Eating right and staying fit key to good health


Everywhere you turn these days there is advice telling you to eat a healthy diet, become a vegan or at least a vegetarian, and do more exercise. There is also no doubt that diet and exercise are two areas where we have the ability to seriously improve our health and to mitigate some of the serious health complications that beset our society at the moment.

It is also strange that the number of people taking up exercise is increasing but the level of obesity is also increasing (Maffetone, 2017): How can that be? 

It is very hard to fight through the noise around these very emotive subjects, especially diet. You will read a lot at the moment about veganism and how this is not only healthy for you, but also for the planet by reducing emissions from animal production. The reality is that if you are a vegan you will risk having low B12 (Allen, 2008) and will have to supplement with this nutrient. There are also many other nutrients we need that come largely from animal products such as vitamin A, Vitamin K2 and Zinc (Campbell-McBride, 2017). I fail to see how a diet, which requires you to supplement can be consider balanced or healthy.

There is no doubt that increasing your intake of plant-based nutrition will give you health benefits but to exclude a whole group of foods such as animal-based products in my opinion may not be the healthiest option.

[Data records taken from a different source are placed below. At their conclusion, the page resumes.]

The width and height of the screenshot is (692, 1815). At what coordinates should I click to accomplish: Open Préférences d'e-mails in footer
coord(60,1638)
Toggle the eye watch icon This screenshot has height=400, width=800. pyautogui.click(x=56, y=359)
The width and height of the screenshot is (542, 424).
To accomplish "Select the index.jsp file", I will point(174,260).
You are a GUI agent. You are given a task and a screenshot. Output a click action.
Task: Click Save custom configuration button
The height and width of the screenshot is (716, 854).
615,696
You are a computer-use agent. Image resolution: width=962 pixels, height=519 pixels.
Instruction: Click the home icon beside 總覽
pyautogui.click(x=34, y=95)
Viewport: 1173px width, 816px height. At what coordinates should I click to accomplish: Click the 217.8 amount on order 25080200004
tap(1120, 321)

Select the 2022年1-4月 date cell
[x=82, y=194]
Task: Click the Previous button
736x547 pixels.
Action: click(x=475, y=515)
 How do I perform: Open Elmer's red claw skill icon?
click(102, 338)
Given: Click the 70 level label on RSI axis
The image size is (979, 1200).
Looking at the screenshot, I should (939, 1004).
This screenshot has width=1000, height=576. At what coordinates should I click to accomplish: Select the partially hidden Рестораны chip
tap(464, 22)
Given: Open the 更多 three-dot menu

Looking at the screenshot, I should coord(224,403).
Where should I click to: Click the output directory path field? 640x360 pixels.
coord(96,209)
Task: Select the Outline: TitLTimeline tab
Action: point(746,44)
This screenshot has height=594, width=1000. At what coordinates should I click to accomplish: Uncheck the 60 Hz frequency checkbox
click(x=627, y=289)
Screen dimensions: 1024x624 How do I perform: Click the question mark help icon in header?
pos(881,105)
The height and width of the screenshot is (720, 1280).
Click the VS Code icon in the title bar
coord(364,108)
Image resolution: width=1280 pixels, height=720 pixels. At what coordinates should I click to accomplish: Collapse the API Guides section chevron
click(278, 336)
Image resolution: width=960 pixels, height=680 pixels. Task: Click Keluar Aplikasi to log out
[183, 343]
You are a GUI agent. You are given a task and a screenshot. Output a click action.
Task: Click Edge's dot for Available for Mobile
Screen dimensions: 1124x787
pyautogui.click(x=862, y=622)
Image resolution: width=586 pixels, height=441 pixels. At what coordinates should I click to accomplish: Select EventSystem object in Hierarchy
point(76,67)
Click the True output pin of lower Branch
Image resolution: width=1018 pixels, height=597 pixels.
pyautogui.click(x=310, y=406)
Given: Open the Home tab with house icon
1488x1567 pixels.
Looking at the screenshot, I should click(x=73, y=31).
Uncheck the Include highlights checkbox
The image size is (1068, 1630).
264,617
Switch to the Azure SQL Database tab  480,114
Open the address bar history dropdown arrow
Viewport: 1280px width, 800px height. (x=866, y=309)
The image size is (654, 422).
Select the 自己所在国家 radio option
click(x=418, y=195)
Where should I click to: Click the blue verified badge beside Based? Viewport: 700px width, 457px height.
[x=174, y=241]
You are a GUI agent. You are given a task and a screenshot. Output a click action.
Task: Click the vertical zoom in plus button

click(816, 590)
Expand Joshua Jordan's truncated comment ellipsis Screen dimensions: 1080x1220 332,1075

It is well known that exercise is probably the best way to manage stress and the health complications that come with that but it is unclear what sort of exercise is healthy and what is not. All exercise is forced activity. Fifty to sixty years ago, the idea of exercise was completely different; people didn’t have cars, they walked or cycled, they didn’t have washing machines or central heating – we were just more active every day and did not need extra forced activity.

There is much interest at the moment in fitness trends such as HIT (high intensity training), crossfit, spinning and other high intensity workouts. If you are not familiar with these training programs they generally involve short periods of extreme intensity, followed by slow movement and another burst of extreme intensity; the idea being to get as much benefit from as short amount of time as possible. This might suit our busy lifestyles but it is not clear if it gives us the health benefits we need and certainly has a higher injury risk to lower intensity exercise (Klimek et al, 2018).

The reality is that now are lives are more sedentary, we need to make the effort to get out and exercise, which many are doing, and if you aren’t, I would encourage you to do so. The amount of exercise you need to remain healthy does not have to be of the high intensity type mentioned above, generally purposeful walking is enough but you need to be doing between 40 minutes to one hour per day, every day. If you can combine this with changing your diet to one that includes lots of vegetables, less sugar, less processed carbohydrates and a change from unhealthy fats to healthy ones, you will begin to feel the benefits very quickly.

If you find you are in the situation where you want to exercise but can’t because of pain or injury – whether that be in your back, knee, foot, shoulder or wherever, I would encourage you to seek help in sorting it out because there is no doubt that getting active and staying active will have very beneficial effects on your overall physical and mental health.